** Opening SOURCE RECORDS block **
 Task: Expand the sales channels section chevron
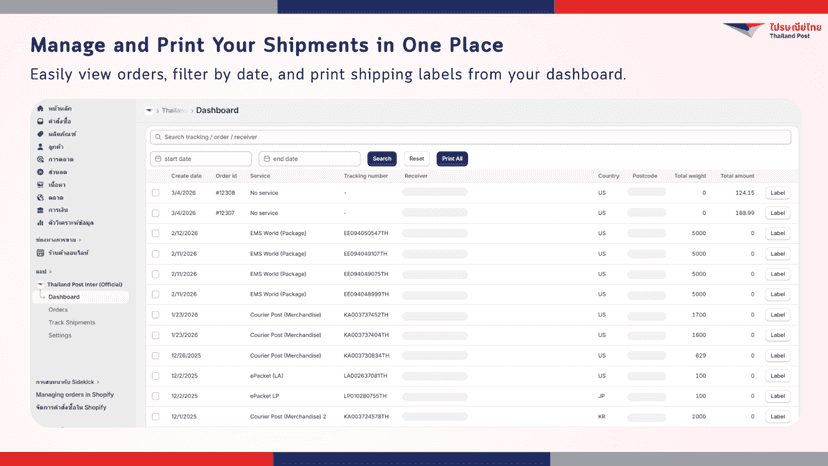[80, 240]
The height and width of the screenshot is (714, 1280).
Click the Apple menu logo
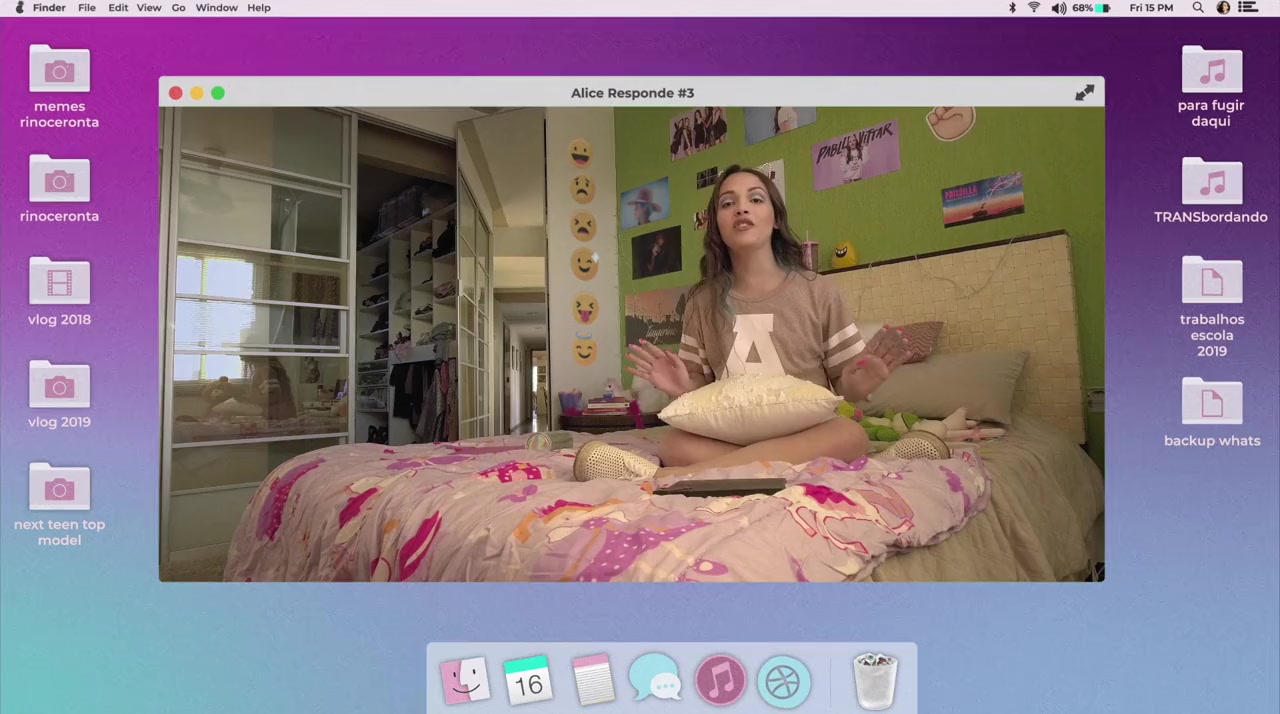tap(19, 8)
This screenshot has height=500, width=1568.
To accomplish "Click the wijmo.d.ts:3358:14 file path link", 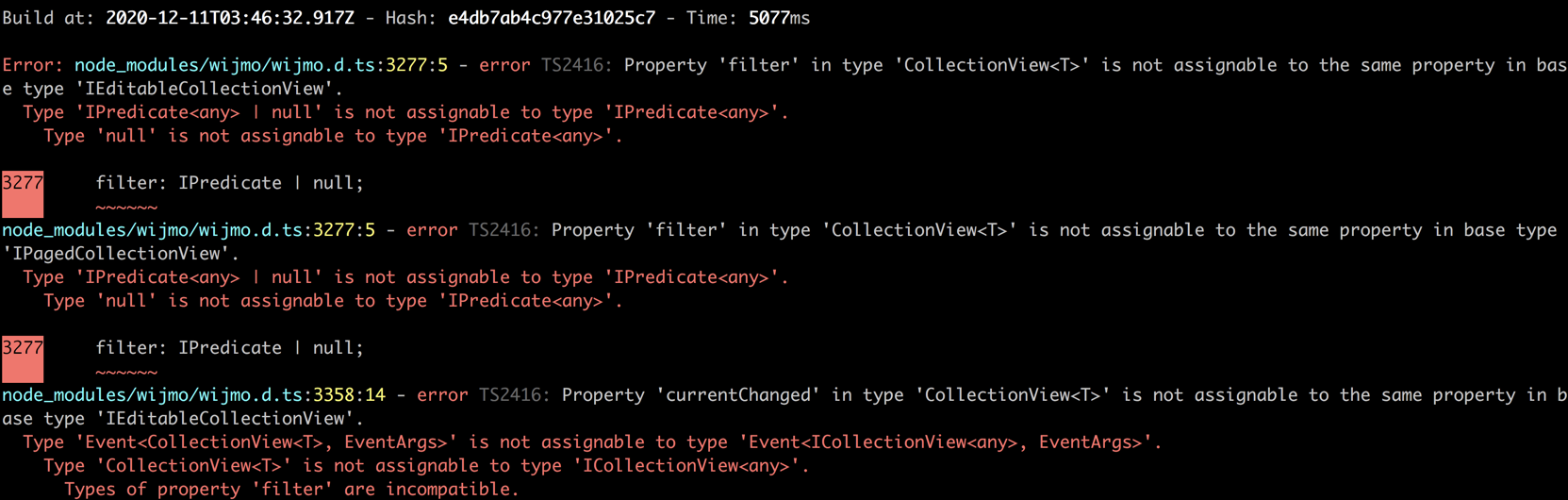I will tap(193, 395).
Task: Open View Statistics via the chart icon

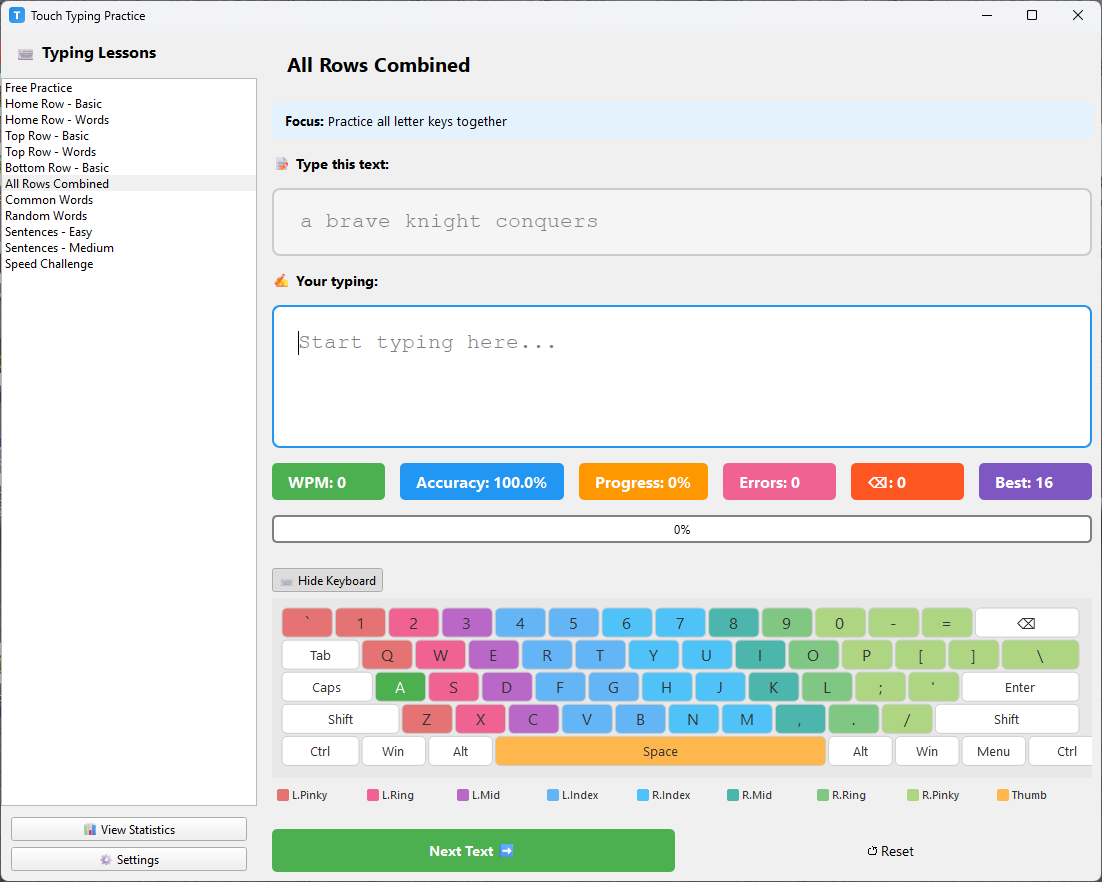Action: [91, 828]
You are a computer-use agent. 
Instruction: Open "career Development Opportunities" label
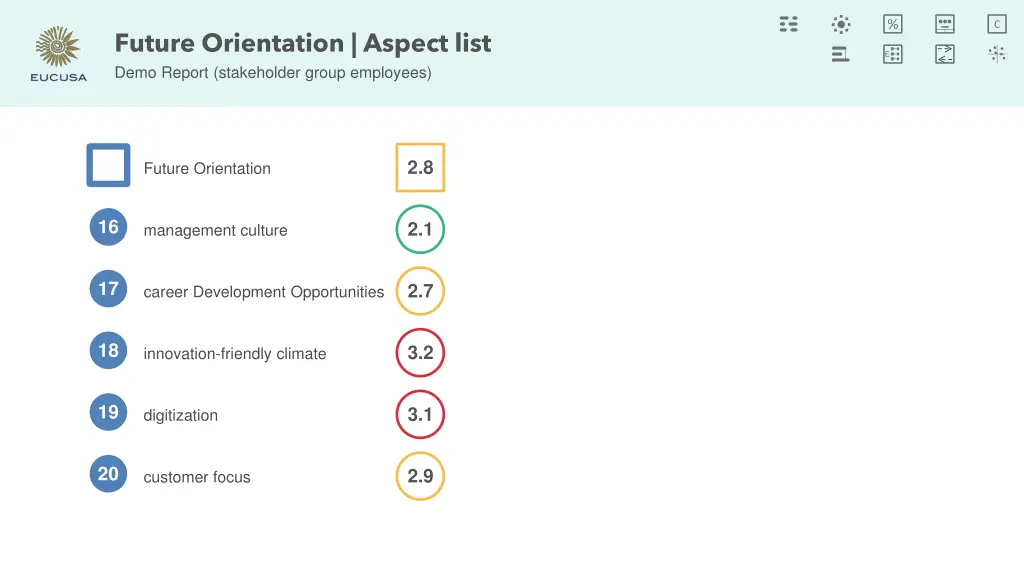click(x=264, y=292)
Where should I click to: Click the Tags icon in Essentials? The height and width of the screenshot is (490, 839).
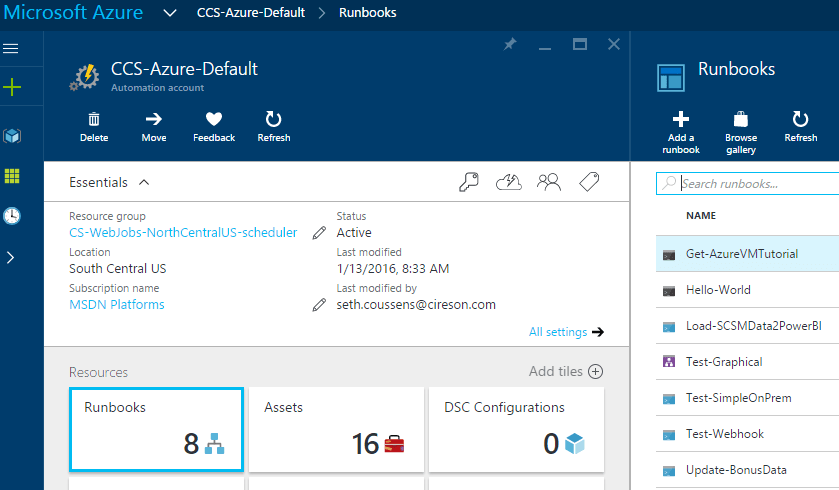[589, 182]
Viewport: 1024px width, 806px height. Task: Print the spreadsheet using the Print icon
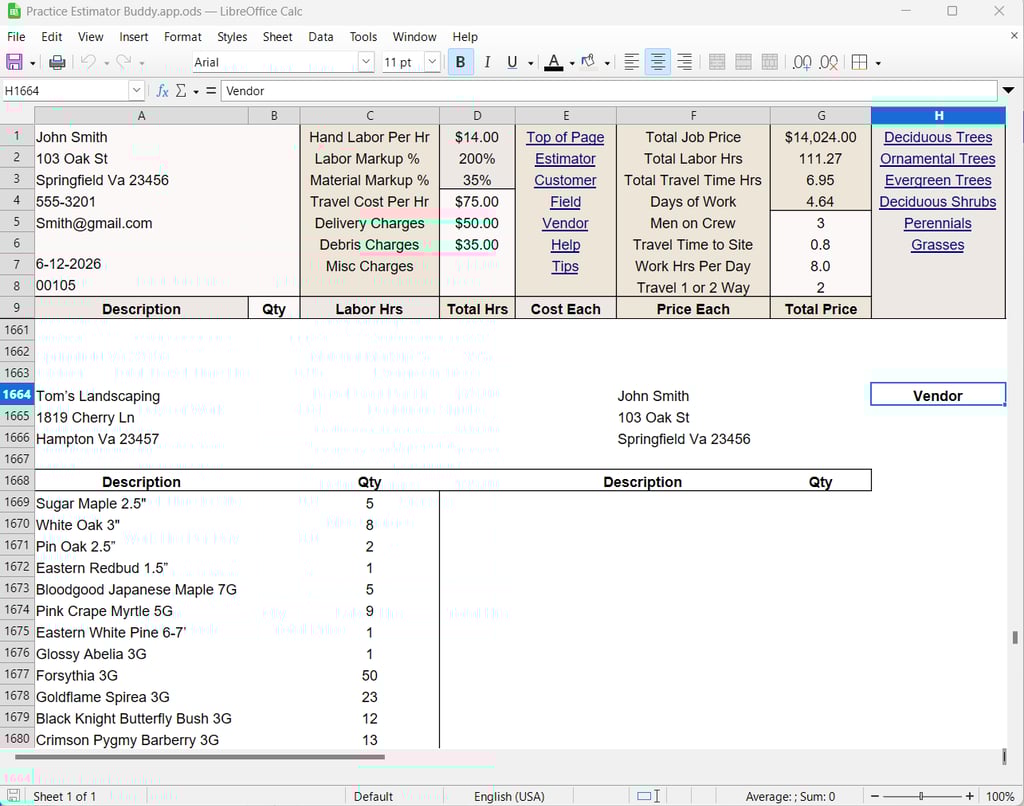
** Closing SOURCE RECORDS block **
Please restate word for word each line from the one containing "You are a computer-use agent." to the end of the data above, without the pictures.

You are a computer-use agent. 
Instruction: Open "career Development Opportunities" label
click(x=264, y=292)
Where should I click to: Click the Tags icon in Essentials? The height and width of the screenshot is (490, 839).
[589, 182]
Viewport: 1024px width, 806px height. Task: Print the spreadsheet using the Print icon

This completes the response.